Politics, class differences, gender issues: They'll all be on television's agenda in the next several months.
And not just on Roseanne, which returns to ABC in March, nearly 21 years after its polarizing finale, with a new generation of Conners and its own take on a divided America.
Rise, inspired by the story of the drama program at Harry S. Truman High School in Levittown, is one of the most anticipated shows on NBC's schedule. Premiering in March, it's less overtly political than Roseanne but no less topical.
They're just two of the dozens of new and returning shows coming our way before summer, including some you may not want to miss:
Homeland (9 p.m. Sunday, Showtime). The seventh season opens with President Elizabeth Keane (Elizabeth Marvel) still at war with the intelligence community she blames for the attempt on her life. As Carrie Mathison (Claire Danes) works to free the 200 people the president had arrested, her old boss, Saul Berenson (Mandy Patinkin), gets an offer from an unexpected quarter.

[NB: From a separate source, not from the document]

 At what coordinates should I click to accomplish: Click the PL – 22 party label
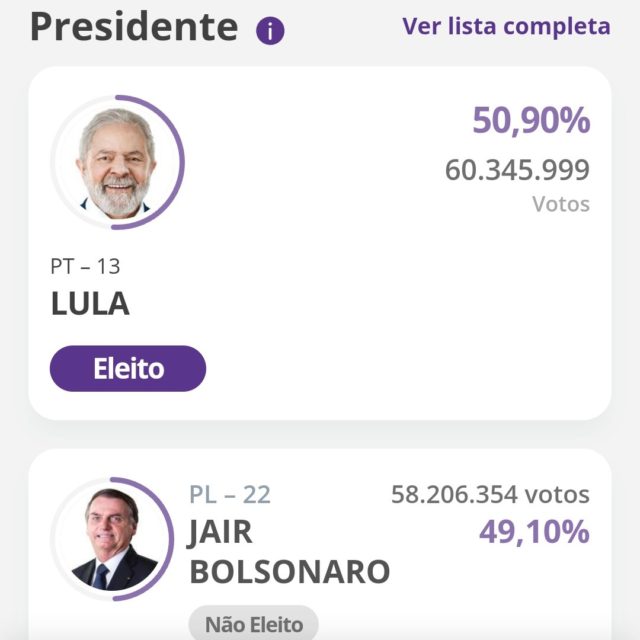(230, 495)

Here and Now (9 p.m. Sunday, HBO). New dramedy from Alan Ball (Six Feet Under, True Blood) stars Holly Hunter and Tim Robbins as the heads of a multiethnic family in Portland, Ore., trying to cope with a variety of challenges, including a grown son (Daniel Zovatto) who's suddenly started seeing things no one else can.
Mozart in the Jungle (Feb. 16, Amazon). In the fourth season of the classical-music comedy, Hailey (Lola Kirke) is working to be taken seriously as a conductor while the maestro Rodrigo (Gael Garcia Bernal), now officially her boyfriend, tries to keep his own mojo alive. The show's always been a human-resources nightmare, but I can't wait to have it back.

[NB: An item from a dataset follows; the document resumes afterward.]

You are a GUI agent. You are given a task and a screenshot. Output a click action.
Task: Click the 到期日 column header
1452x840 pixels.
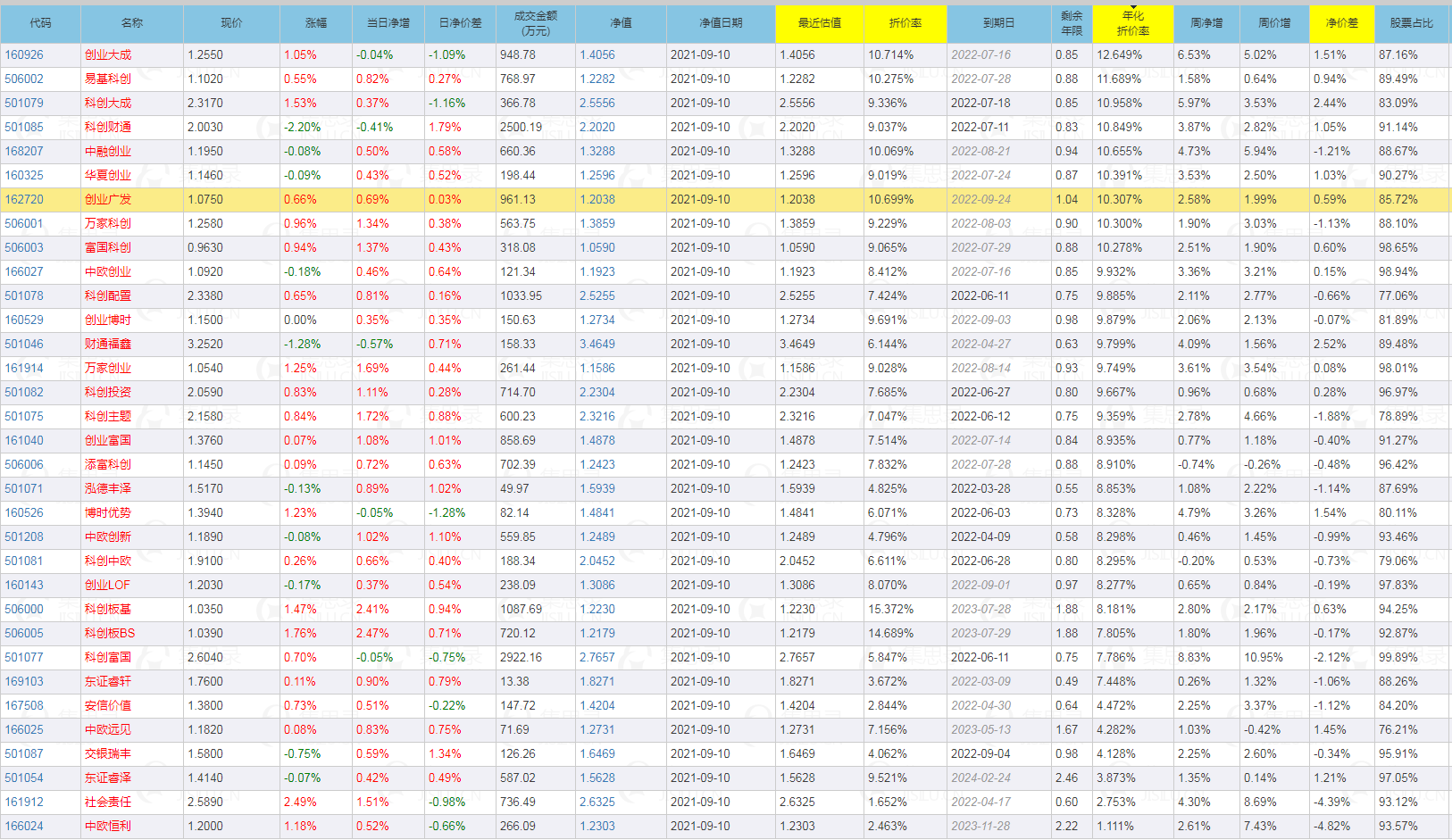click(997, 23)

Seven Seconds (Feb. 23, Netflix). The first season of this new anthology drama from Veena Sud (The Killing) is a binge waiting to happen. After a 15-year-old boy is hit while riding his bicycle and left for dead in New Jersey's Liberty State Park, his grieving parents (Regina King and Russell Hornsby) are left with plenty of questions that the young prosecutor (Clare-Hope Ashitey, Shots Fired, Doctor Foster) assigned to his case can't answer. Adapted from a Russian film, The Major, it includes an episode directed by Jonathan Demme (Philadelphia), filmed a few months before his death in April.
Good Girls (10 p.m. Feb. 26, NBC). Christina Hendricks (Mad Men), Retta (Parks and Recreation), and Mae Whitman (Parenthood) star as suburbanites whose half-baked plan to rob a local grocery store to pay some bills goes, not unexpectedly, awry. This new series from Jenna Bans (Desperate Housewives, Scandal) might be far-fetched, but it manages to make the characters' plights — pre-felony, at least — all too relatable.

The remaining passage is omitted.